Kedua, Biden akan menggarisbawahi pentingnya hak asasi manusia (HAM). Dalam konteks ini, negara-negara yang selama ini mencampakkan HAM, seperti Arab Saudi dan Mesir akan menghadapi tantangan dan tekanan yang sangat serius. Kasus kematian Jamal Khashoggi yang diduga kuat melibatkan Muhammad bin Salman (MBS) dan pelanggaran HAM di Mesir akan menjadi agenda serius di masa mendatang. Tidak menutup kemungkinan MBS akan dipaksa untuk bertanggungjawab atas kematian jurnalis yang mempunyai kewarganegaraan ganda itu.
Ketiga, Biden akan melanjutkan perundingan nuklir dengan Iran, sebagaimana telah digariskan jejaknya oleh Presiden Barack Obama. Biden tidak mau dikadali oleh Arab Saudi yang terus menghembuskan racun sektarianisme dan konflik di Timur-Tengah menurut mereka.
Kembali pada analisa Ahmed Ghoneim perimbangan kebijakan Joe Biden ini tidak memihak kepentingan Saudi sama sekali.
Namun dengan pemulihan pemboikotan negara Arab terhadap Qatar tidak semua yang senang.

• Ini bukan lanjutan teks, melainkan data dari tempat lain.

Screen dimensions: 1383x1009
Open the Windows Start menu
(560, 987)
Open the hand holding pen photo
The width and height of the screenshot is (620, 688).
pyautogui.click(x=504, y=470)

UEA (Uni Emirat Arab) sebagai penggesek biola bagi sekutunya dan menjelma sebagai pemain kunci yang menyebabkan konflik di Yaman dan Libya serta ujung tombak pemulihan hubungan negara Arab dengan israel tentu tidak akan senang.
Perkembangan terbaru telah kembali menyeimbangkan masalah regional.
Namun tetap ada pertanyaan yang mengganjal apakah Rekonsiliasi negara Arab akan mulus dan bertahan lama? Apakah MBS (Muhammad Bin Salman) akan menjadi Pion andalan Joe Biden seperti Trump? dan Apakah UEA akan mengalah dan duduk manis dibelakang kemudi sekarang?